8a. Abschnitt: Blauzungenkrankheit (Bluetongue)
16. Abschnitt: Sauerbrut der Bienen
< Art. 272 Entschädigung
> Art. 273a Vorschriften zur Bekämpfung der Sauerbrut
Art. 2731 Bekämpfung
1 Der Kantonstierarzt ordnet bei Feststellung von Sauerbrut der Bienen auf dem verseuchten Stand an, dass:
- a.
- sämtliche Völker vom Bieneninspektor unverzüglich untersucht werden;
- b.
- keine Bienen und Waben verstellt werden;
- c.
- alle Völker und deren Waben oder die erkrankten und verdächtigen Völker innert zehn Tagen nach den Anweisungen des Bieneninspektors vernichtet werden;
- d.2
- Honig nicht zu Fütterungszwecken verwendet oder zu diesem Zweck verkauft wird;
- e.
- die Bienenkasten und Geräte gereinigt und desinfiziert werden.

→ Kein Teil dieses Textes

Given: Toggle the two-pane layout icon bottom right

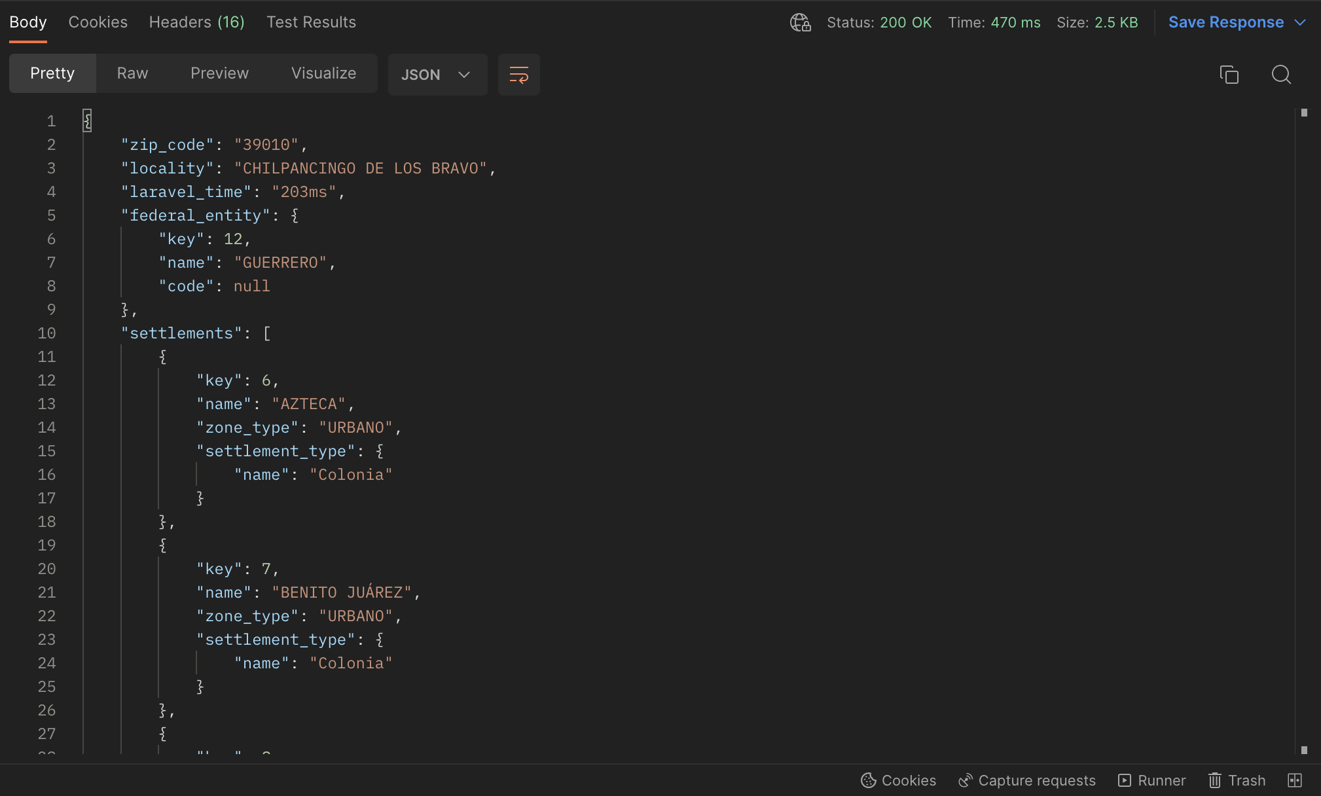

2 Er legt nach Rücksprache mit dem zuständigen Bieneninspektor ein Sperrgebiet fest, das in der Regel ein Gebiet im Umkreis von 1 km vom verseuchten Stand erfasst. Bei der Festlegung des Gebiets sind geografische Gegebenheiten zu berücksichtigen, insbesondere Gemeinde-, Kantons- und Landesgrenzen sowie Geländehindernisse wie Wälder, Kuppen, Kreten, Täler oder Seen.
3 Im Sperrgebiet gilt:
- a.
- Jedes Anbieten, Verstellen, Ein- und Ausführen von Bienen und Waben ist verboten. Gerätschaften dürfen nur nach Reinigung und Desinfektion in einen anderen Bienenstand verbracht werden.
- b.
- Der Bieneninspektor kann im Einvernehmen mit dem Kantonstierarzt Transporte von Bienen innerhalb des Sperrgebietes und die Einfuhr von Bienen unter sichernden Massnahmen bewilligen.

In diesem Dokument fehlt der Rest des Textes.